Source records
■ ■ ■ ■ ■
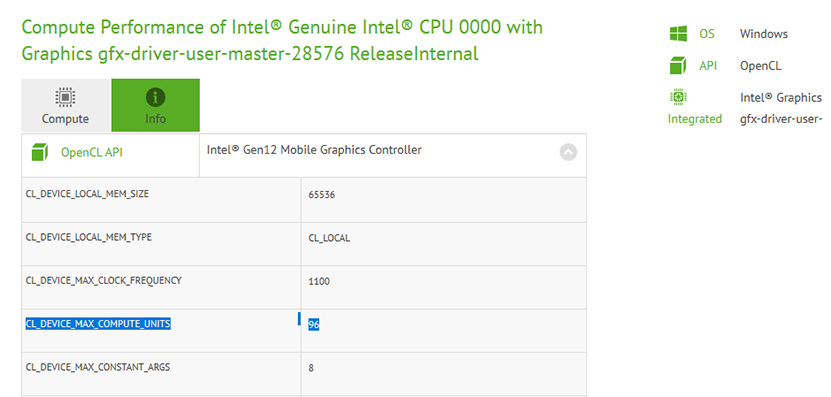Image resolution: width=831 pixels, height=397 pixels.
Task: Collapse the OpenCL API section chevron
Action: [568, 153]
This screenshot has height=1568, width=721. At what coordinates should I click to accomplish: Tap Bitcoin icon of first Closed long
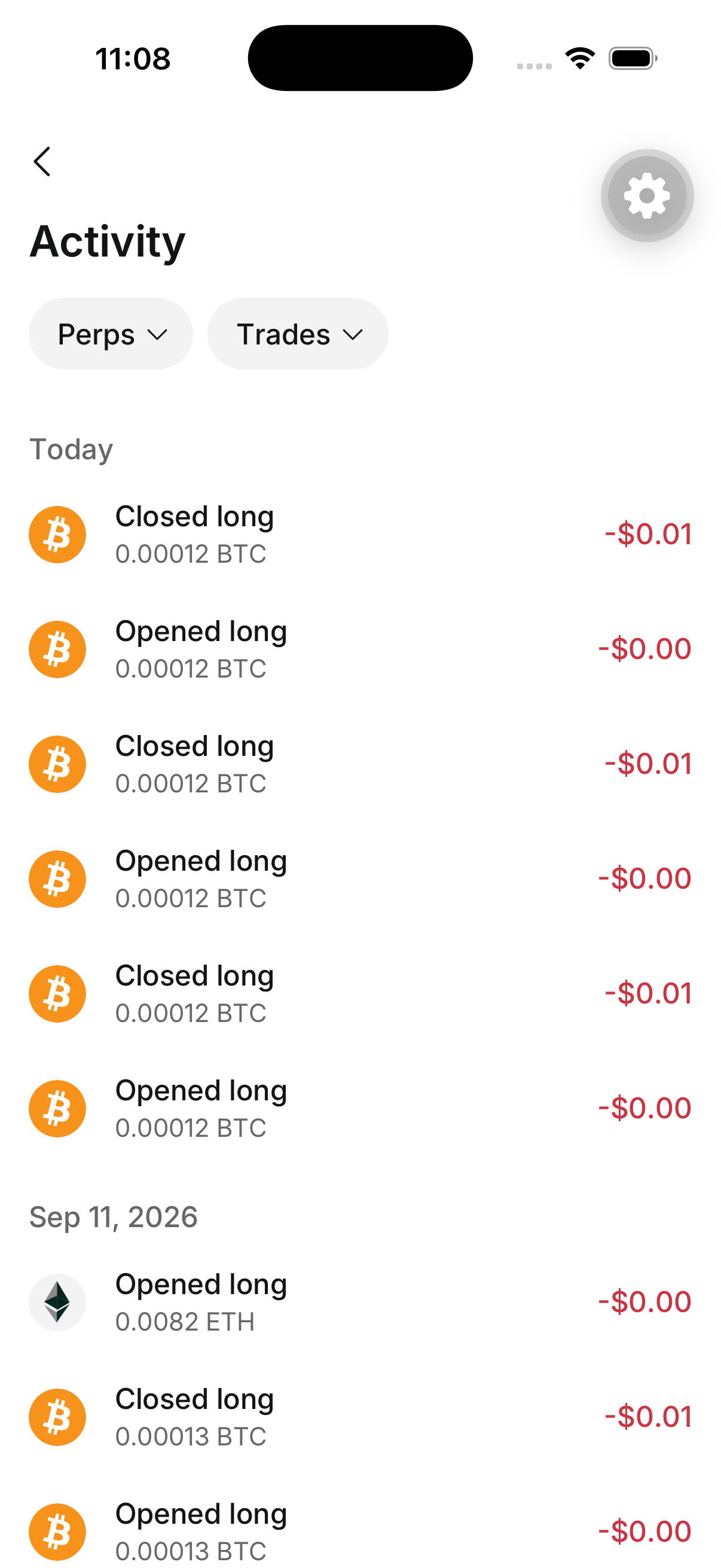point(57,535)
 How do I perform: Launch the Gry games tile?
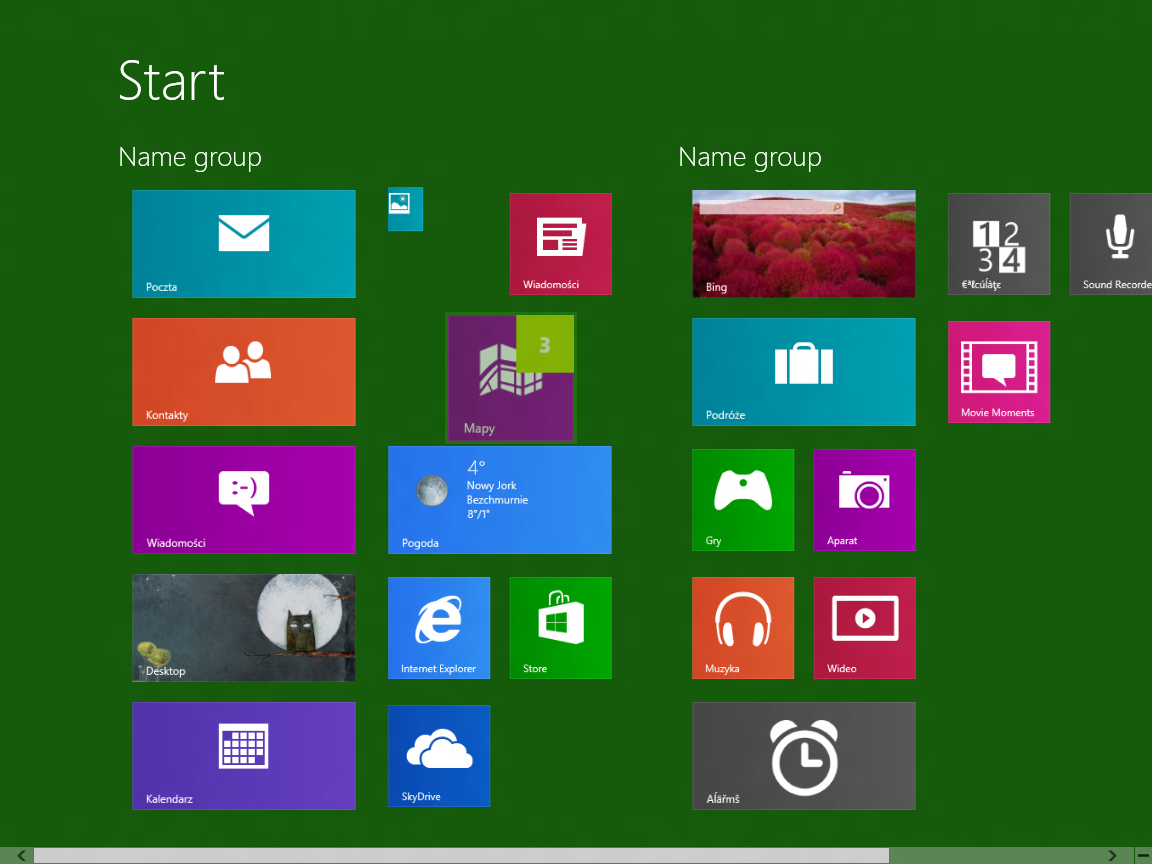[743, 500]
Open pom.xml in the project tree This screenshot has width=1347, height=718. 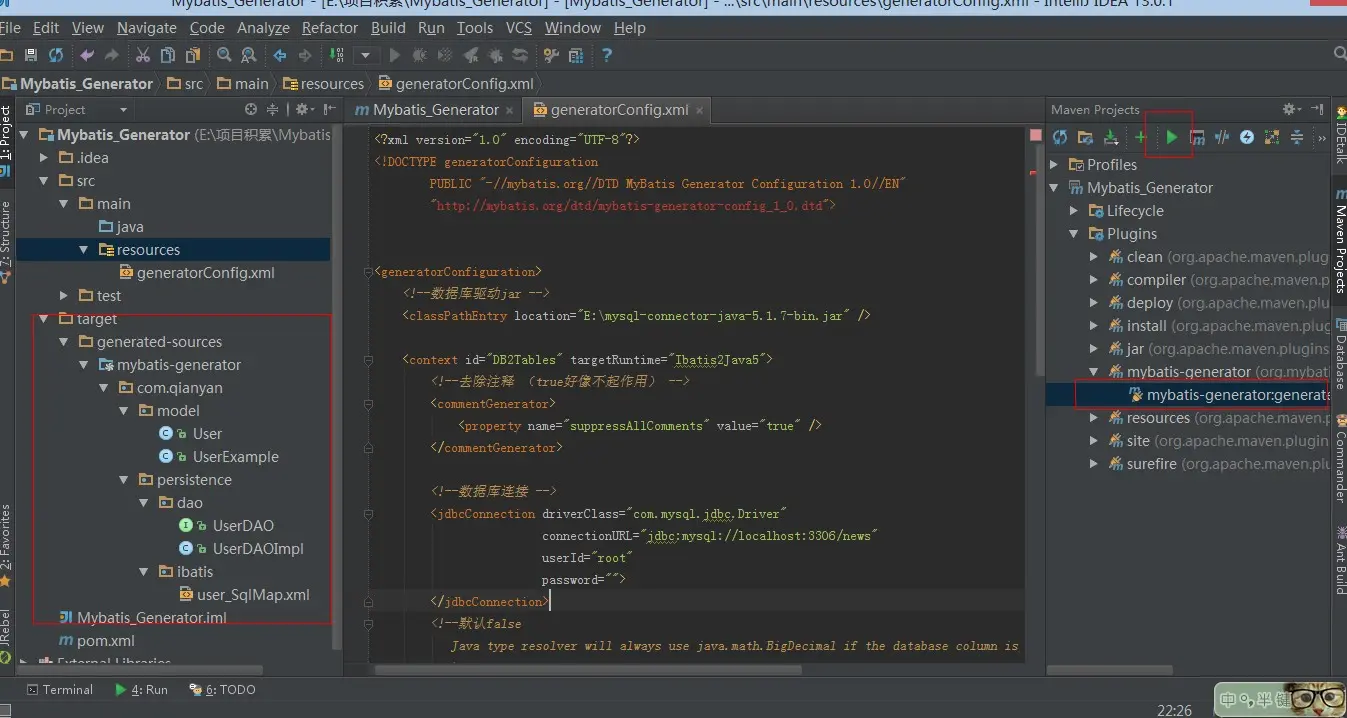pyautogui.click(x=105, y=641)
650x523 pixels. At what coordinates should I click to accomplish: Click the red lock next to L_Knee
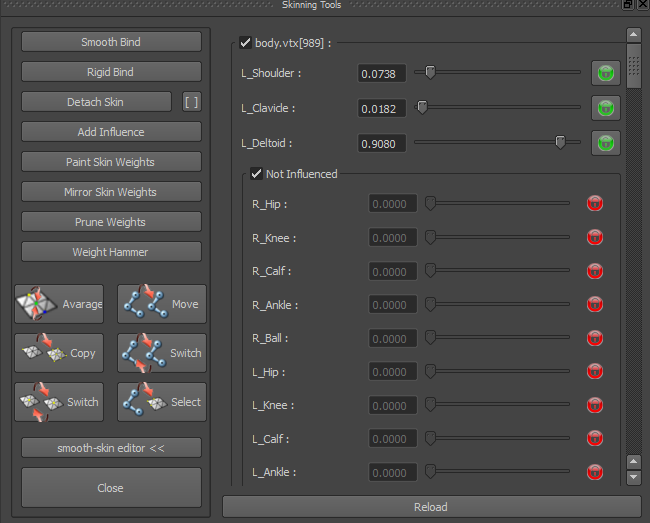pyautogui.click(x=595, y=404)
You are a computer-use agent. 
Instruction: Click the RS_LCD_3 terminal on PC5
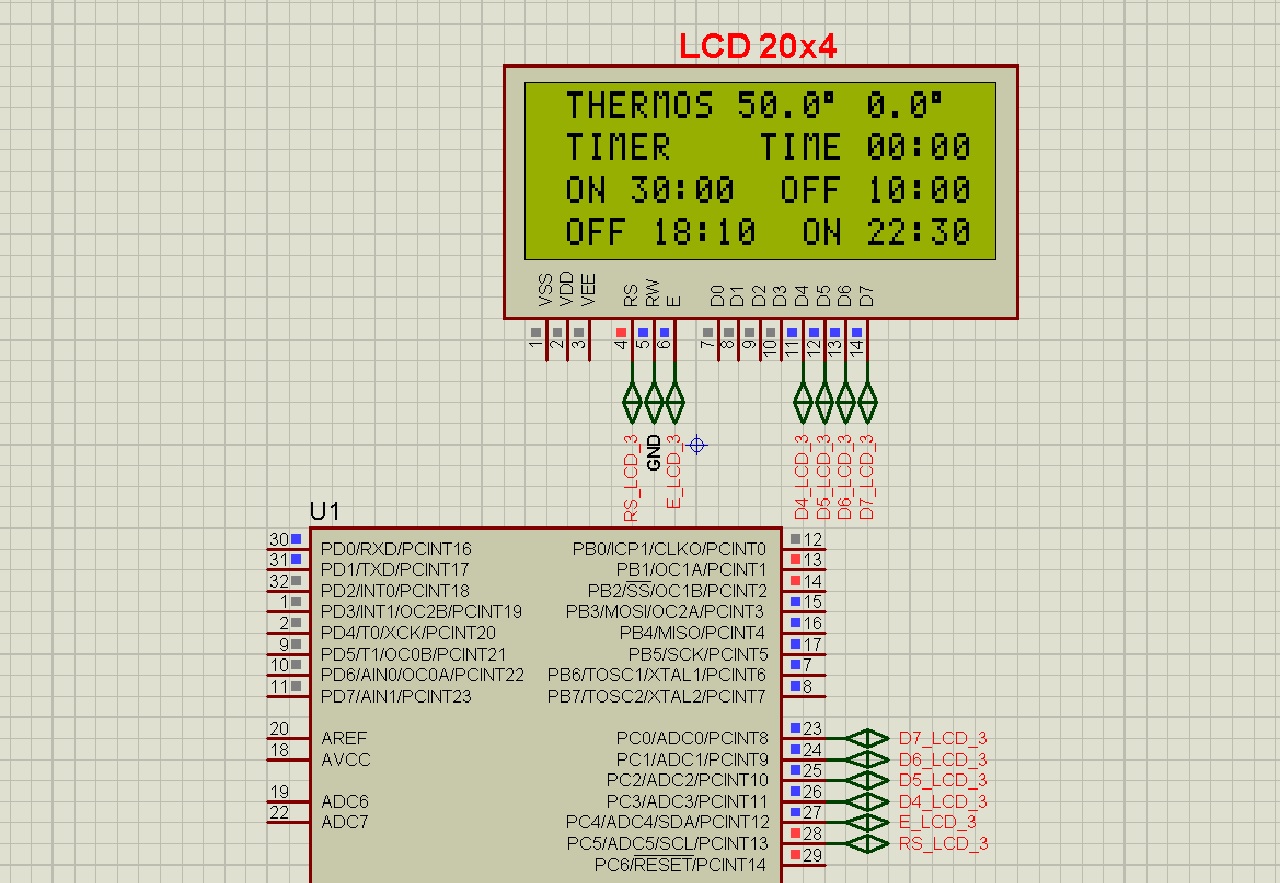tap(867, 843)
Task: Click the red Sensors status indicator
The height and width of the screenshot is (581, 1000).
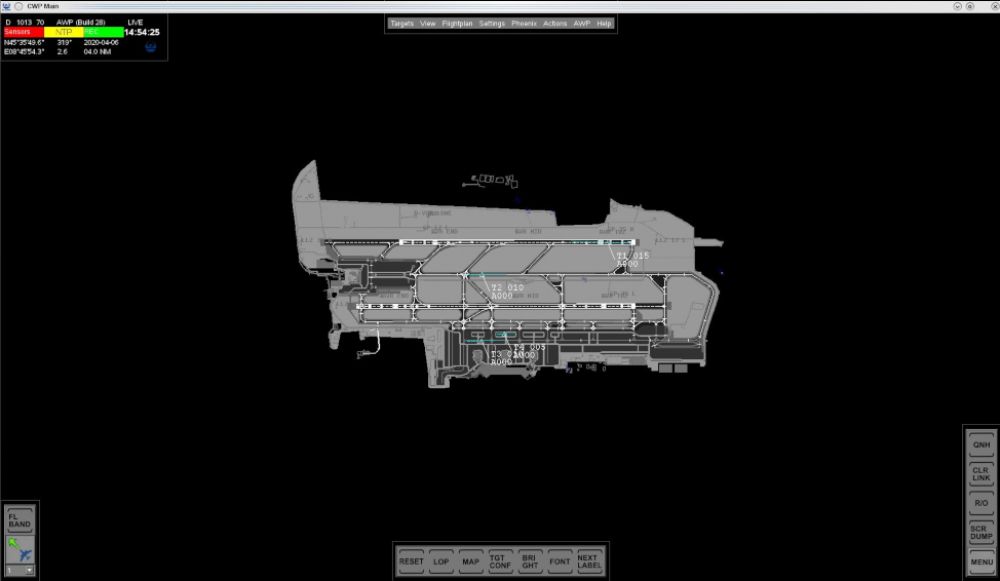Action: 23,32
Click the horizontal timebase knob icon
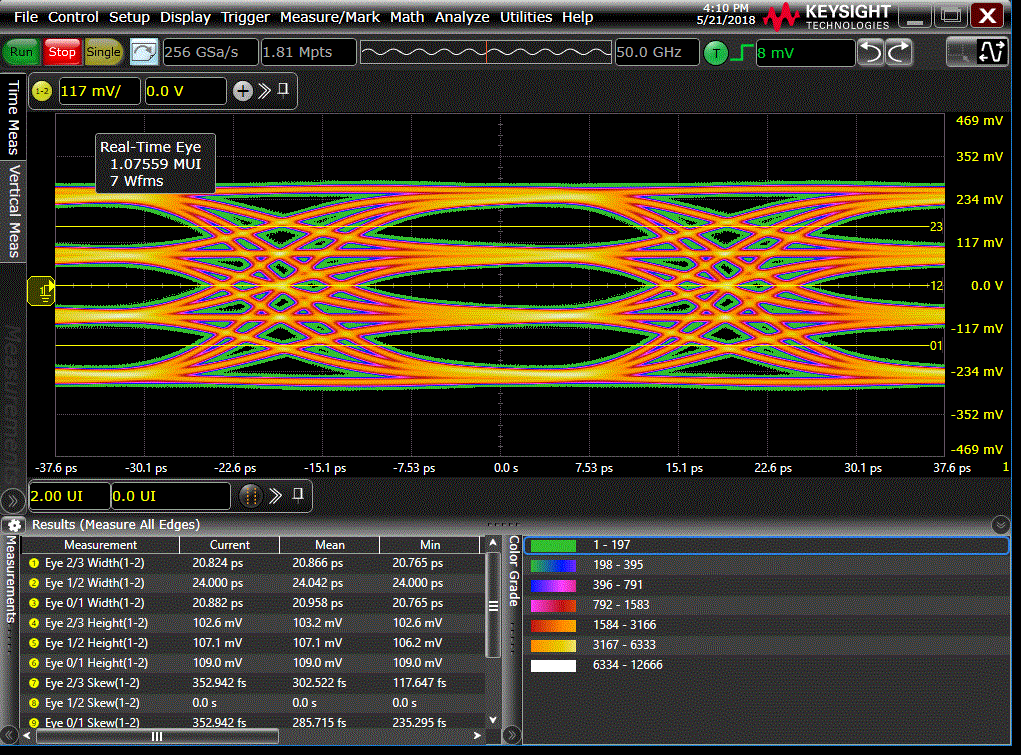Viewport: 1021px width, 755px height. coord(251,496)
■ ■ ■ ■ ■
● What the task asks: Exactly the lines from the one that contains "650x523 pixels. At" through the last line of the records should be set down, and the pictures should be dropped.

● Written solution:
650x523 pixels. At what coordinates should I click to accomplish: Click the red lock next to L_Knee
pyautogui.click(x=595, y=404)
You are a computer-use agent. 
Instruction: Click the RS_LCD_3 terminal on PC5
tap(867, 843)
Task: Click the red Sensors status indicator
The height and width of the screenshot is (581, 1000).
Action: 23,32
Click the horizontal timebase knob icon
Viewport: 1021px width, 755px height. coord(251,496)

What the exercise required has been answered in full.